■ **Task description**: Look through the entries below and extract exactly the lines from the one containing "This screenshot has height=650, width=748." through the one containing "Click the cookie image on the pint lid", ends included.

[Opening Information supplied section]

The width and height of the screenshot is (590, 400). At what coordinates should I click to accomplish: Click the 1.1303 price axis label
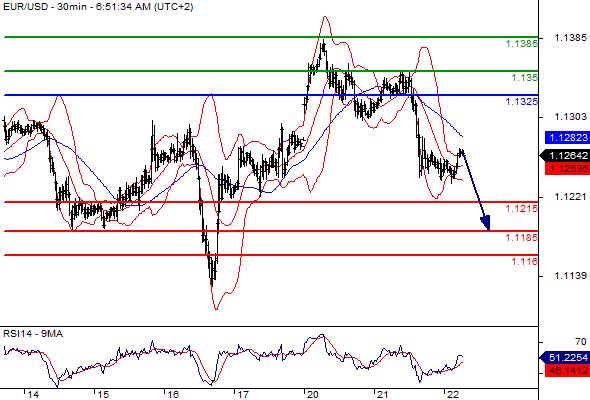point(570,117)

[Closing Information supplied section]
[Opening Information supplied section]

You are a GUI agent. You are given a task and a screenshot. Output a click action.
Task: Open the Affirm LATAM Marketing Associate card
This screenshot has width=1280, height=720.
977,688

[Closing Information supplied section]
[Opening Information supplied section]

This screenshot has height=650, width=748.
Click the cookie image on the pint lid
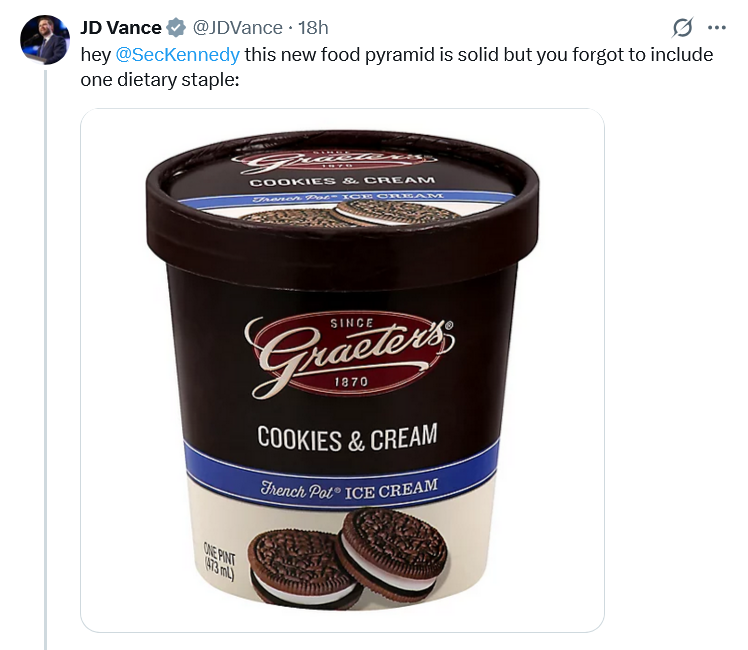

[Closing Information supplied section]

■ **Answer space**:
This screenshot has height=650, width=748.
Click the cookie image on the pint lid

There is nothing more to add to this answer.